Ah, that annual trip to the mall to visit Santa – hoping the little one won’t scream on the big elf’s lap, or worst yet, refuse to go near him. I trundled seven-year-old Jonas and four-year-old Henry into line at the mall Santa. As little Henry was transfixed by the animated toys and reindeer, Jonas turned to me in all his wee bluster.
“I know how this Santa thing works, you know,” he told me.
“Shhh, please don’t ruin it for your brother,” I said.
“I won’t,” he assured me.
It was finally our turn and both boys climbed eagerly up on the old man’s lap. Henry regaled the patient employee with his list. Jonas chimed in that he wanted that, too. I stood within earshot, making a mental note of items mentioned. We said our “Merry Christmases” and “Thank yous” and paid far too much for a blurry photo in a paper frame.
As we headed off towards the miniature train for a ride – part of our tradition, Henry grabbed my hand.
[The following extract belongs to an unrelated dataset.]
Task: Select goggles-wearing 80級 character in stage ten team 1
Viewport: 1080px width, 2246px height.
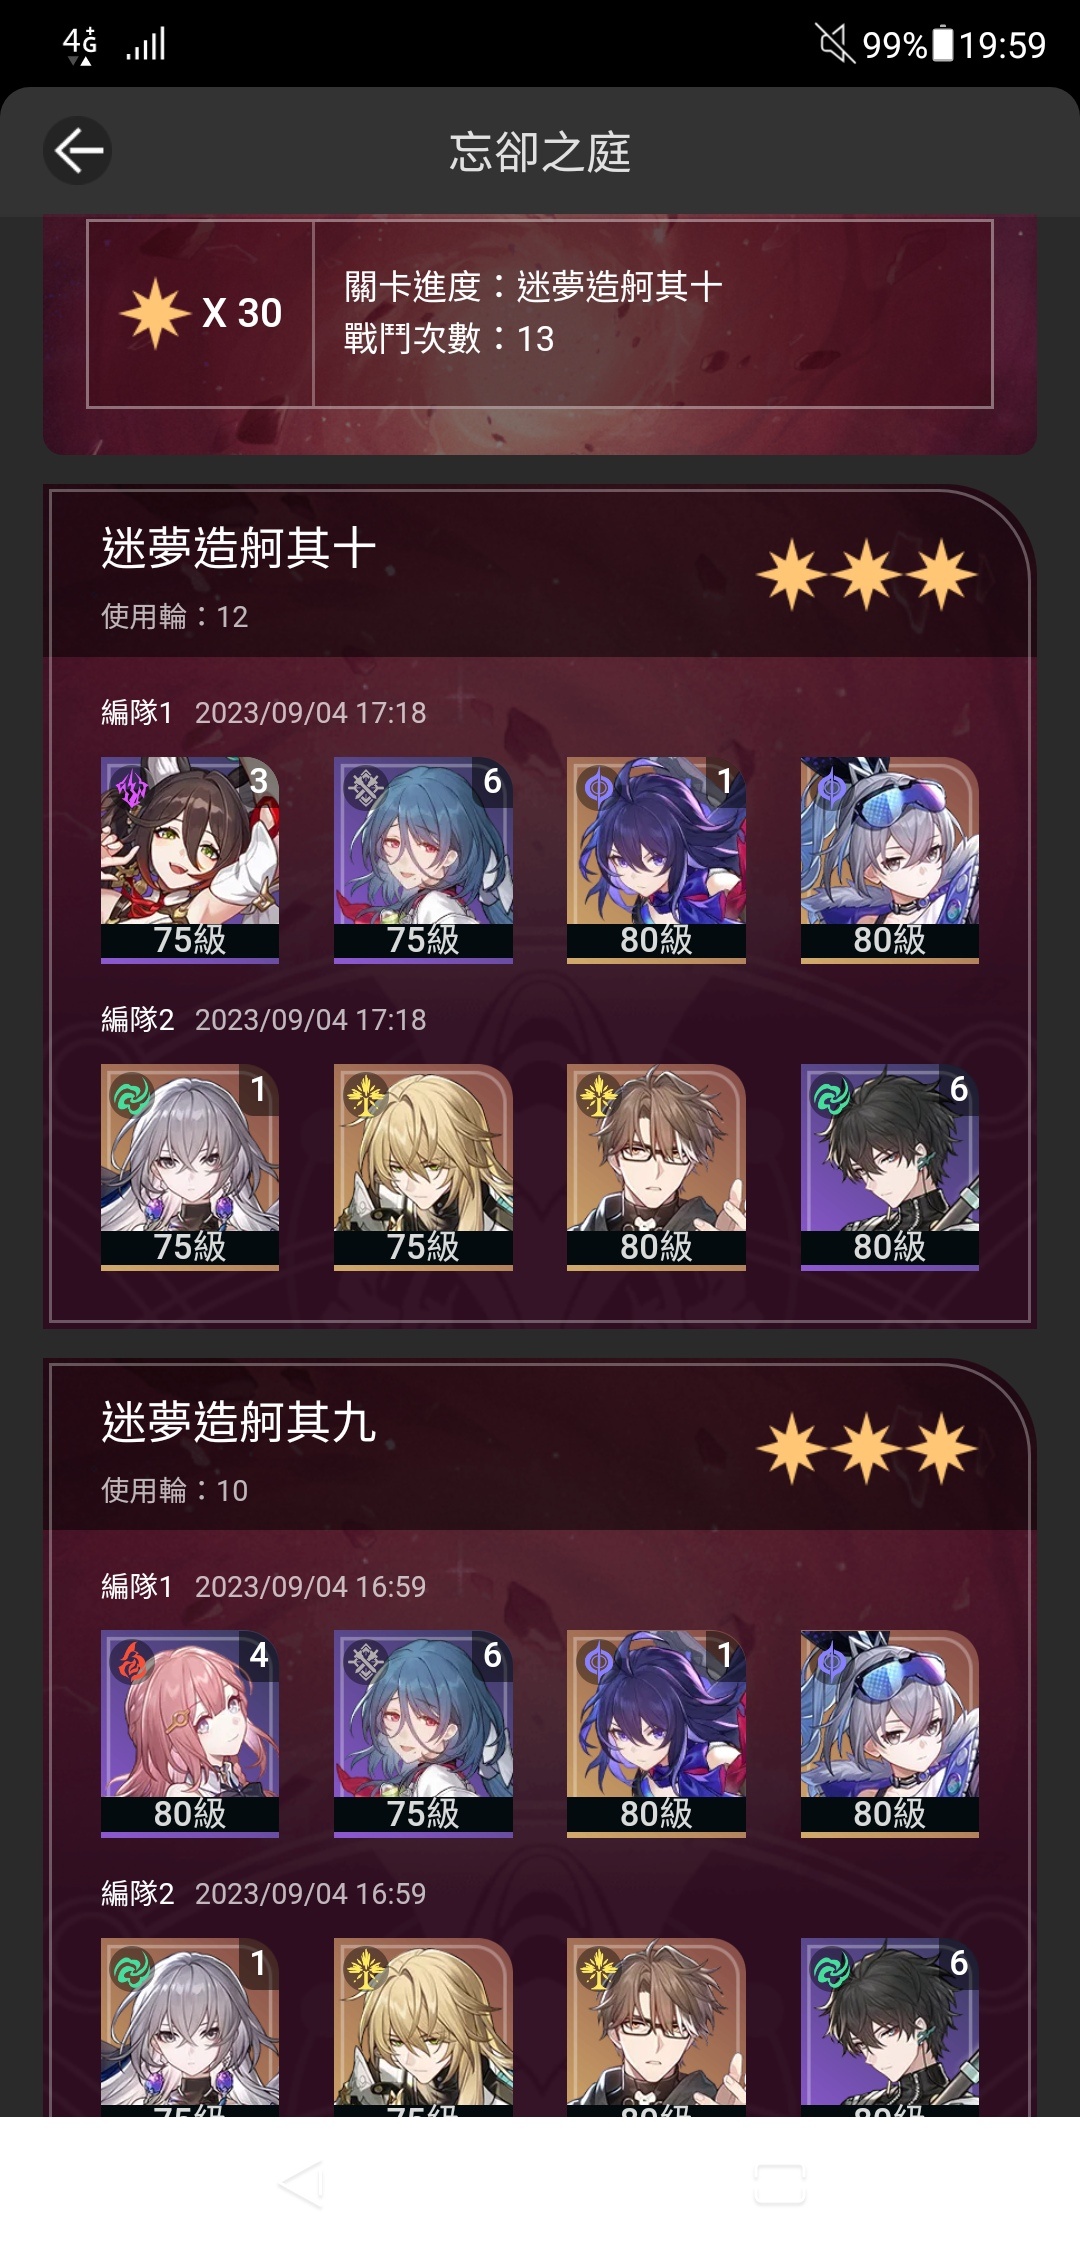Action: [x=889, y=860]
“Stop!” he yelled. “I forgot to tell him something.”
He ran back to the guy in the big red suit, who was between sittings taking a swig of what I hoped was water. He was kind enough to bend an ear towards Henry, who earnestly filled him in on the forgotten item.
I was still too far away to hear as Henry rushed back to me and took my hand, ready for his train ride. No mention of the desired gift.
Yeah, I thought, you know how this Santa thing works.